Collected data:
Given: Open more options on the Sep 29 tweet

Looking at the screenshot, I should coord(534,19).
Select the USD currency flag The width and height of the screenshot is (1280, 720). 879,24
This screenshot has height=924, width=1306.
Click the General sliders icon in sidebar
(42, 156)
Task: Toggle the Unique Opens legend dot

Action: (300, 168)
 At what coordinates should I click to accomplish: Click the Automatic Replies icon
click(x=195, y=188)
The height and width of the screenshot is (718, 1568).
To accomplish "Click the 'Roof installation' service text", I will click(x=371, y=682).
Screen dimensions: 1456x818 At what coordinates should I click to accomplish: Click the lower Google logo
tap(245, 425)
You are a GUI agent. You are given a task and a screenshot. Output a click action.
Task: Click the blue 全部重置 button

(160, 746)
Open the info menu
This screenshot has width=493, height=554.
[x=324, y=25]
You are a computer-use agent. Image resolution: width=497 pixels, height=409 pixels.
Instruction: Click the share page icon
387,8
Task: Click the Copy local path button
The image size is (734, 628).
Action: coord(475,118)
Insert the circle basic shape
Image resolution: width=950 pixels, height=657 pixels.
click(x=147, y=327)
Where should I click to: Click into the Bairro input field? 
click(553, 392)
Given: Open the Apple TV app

Assignment:
Look through the entries for lines containing the word "agent" and return each one.

Answer for the task:
You are a GUI agent. You are given a task and a screenshot. Output a click action.
You are a computer-use agent. Image resolution: width=497 pixels, height=409 pixels.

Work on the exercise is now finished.